RECORDS TO USE Block Start
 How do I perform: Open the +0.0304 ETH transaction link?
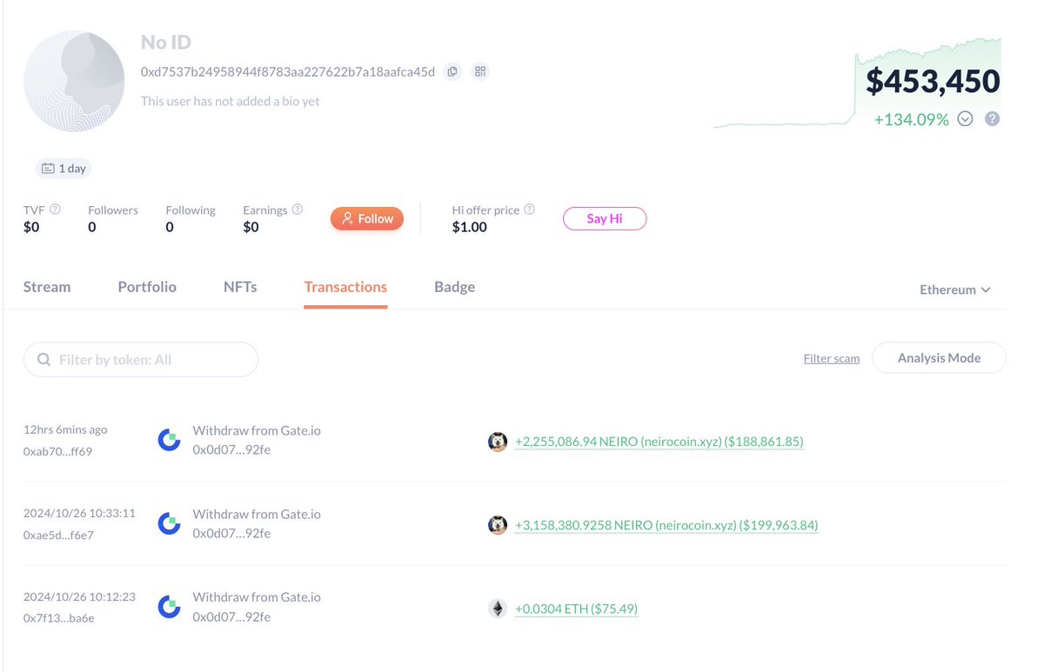point(576,609)
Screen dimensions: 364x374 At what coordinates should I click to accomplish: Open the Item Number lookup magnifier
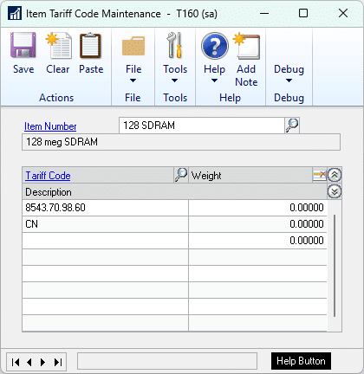pos(292,126)
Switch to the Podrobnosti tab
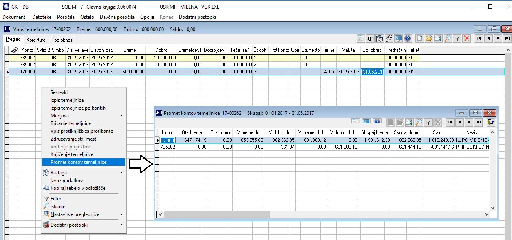This screenshot has width=512, height=240. click(63, 40)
RECORDS TO USE Block End
__AIM OF THE EXERCISE__.
Leaving every image behind, repeat the data in full and exactly.

__RESPONSE BELOW__.
 How do I perform: Open the +0.0304 ETH transaction link?
point(576,609)
Screen dimensions: 364x374 At what coordinates should I click to accomplish: Open the Item Number lookup magnifier
pos(292,126)
Switch to the Podrobnosti tab
This screenshot has width=512, height=240. click(63, 40)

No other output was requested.